The A20B-1008-0230 provides the physical battery holder and connection circuit for this function.
Q1: The βi servo drive is generating FSSB alarms but the optical fiber cable appears undamaged. Could the A20B-1008-0230 be the fault?
Yes. FSSB alarms with an undamaged cable point to either the optical transmitter/receiver on the drive's connector board or a contaminated fiber end.
First clean the optical fiber ends — even small contamination on the fiber face causes signal loss.
Use optical-grade cleaning tools. If the alarm persists after cleaning, try a spare fiber cable known to be good.
If the alarm still persists, the optical components on the A20B-1008-0230 are likely faulty.
Q2: The encoder disconnection alarm appears only intermittently. The encoder cable and encoder have been confirmed good. Is this a connector board fault?
Intermittent encoder alarms with confirmed good cable and encoder are consistent with a connector socket fault on the A20B-1008-0230. The encoder connector socket may have a pin with reduced contact force or a cracked solder joint that opens under thermal expansion.
Try reseating the encoder connector — clean the connector contacts and reseat firmly.
If the alarm returns after reseating, the socket on the connector board requires replacement or the board should be exchanged.
Q3: An absolute position alarm appears at every power-on, requiring the machine to re-reference all axes. The battery has been replaced.
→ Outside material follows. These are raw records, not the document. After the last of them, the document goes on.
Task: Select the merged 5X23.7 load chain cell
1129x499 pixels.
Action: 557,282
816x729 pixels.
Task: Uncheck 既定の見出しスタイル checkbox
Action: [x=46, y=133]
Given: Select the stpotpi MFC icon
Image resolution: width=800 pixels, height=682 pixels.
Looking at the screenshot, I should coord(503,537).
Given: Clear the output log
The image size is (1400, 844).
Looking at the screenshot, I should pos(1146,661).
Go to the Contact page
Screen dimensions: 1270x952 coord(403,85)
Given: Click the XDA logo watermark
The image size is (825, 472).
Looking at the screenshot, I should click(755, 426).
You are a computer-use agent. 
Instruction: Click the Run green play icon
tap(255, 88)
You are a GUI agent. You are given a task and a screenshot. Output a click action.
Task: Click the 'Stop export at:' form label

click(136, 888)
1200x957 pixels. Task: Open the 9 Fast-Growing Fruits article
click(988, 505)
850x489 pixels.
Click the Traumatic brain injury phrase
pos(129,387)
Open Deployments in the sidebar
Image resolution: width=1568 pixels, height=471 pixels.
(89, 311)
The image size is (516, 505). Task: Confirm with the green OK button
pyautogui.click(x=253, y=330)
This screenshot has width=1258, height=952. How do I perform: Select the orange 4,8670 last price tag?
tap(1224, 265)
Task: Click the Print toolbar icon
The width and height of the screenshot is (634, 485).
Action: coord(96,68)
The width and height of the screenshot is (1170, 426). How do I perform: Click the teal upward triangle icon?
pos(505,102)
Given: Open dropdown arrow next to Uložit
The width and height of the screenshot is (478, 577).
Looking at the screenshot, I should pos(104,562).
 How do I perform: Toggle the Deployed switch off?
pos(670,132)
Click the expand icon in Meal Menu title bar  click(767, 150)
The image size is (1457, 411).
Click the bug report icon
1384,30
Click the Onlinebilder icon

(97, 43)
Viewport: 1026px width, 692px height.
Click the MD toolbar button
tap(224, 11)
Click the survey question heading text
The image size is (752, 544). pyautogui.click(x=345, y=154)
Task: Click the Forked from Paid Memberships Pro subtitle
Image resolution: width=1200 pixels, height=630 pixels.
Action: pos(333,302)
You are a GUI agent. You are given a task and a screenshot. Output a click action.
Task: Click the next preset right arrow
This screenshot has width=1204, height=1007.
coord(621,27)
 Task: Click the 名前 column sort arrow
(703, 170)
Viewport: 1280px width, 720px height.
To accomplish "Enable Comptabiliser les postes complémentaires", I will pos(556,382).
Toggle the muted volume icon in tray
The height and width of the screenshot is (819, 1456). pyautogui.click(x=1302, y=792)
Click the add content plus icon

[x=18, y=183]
Does the fault now point to the A20B-1008-0230?
If the alarm persists after a confirmed battery replacement (performed with control power on to preserve data), the fault is either in the battery connection circuit on the A20B-1008-0230 or in the encoder itself.
Measure the battery voltage at the drive's battery connector — it should read the battery's nominal voltage (typically around 3V).
If the voltage is correct at the battery but the encoder still loses position, the encoder's internal backup has failed.
If the voltage is correct but drops to zero at the encoder connector, the connection path through the A20B-1008-0230 is interrupted.
Q4: The brake output on the βi drive is not releasing the motor brake correctly. The brake wiring has been checked. Is the connector board a suspect?
The brake control circuit — which releases the motor's holding brake during powered operation — routes through the connector board. A fault in the brake output connection on the A20B-1008-0230 can prevent the brake release signal from reaching the brake solenoid.
Confirm the brake output voltage at the drive's brake connector terminals.
If the drive software is commanding brake release but the correct voltage is absent at the terminals, the connector board's brake output circuit is faulty.
Q5: The A20B-1008-0230 is being replaced. Are there any settings or configurations on this board that need to be transferred from the original?
The A20B-1008-0230 connector board typically carries no configuration jumpers or switches specific to the axis configuration — these settings are on the drive's main control PCB. However, confirm this against the specific βi drive model's documentation before replacement.
The battery must be transferred from the original board or a fresh battery installed if the motor uses an absolute encoder.
Transfer the battery with control power on to avoid absolute position data loss.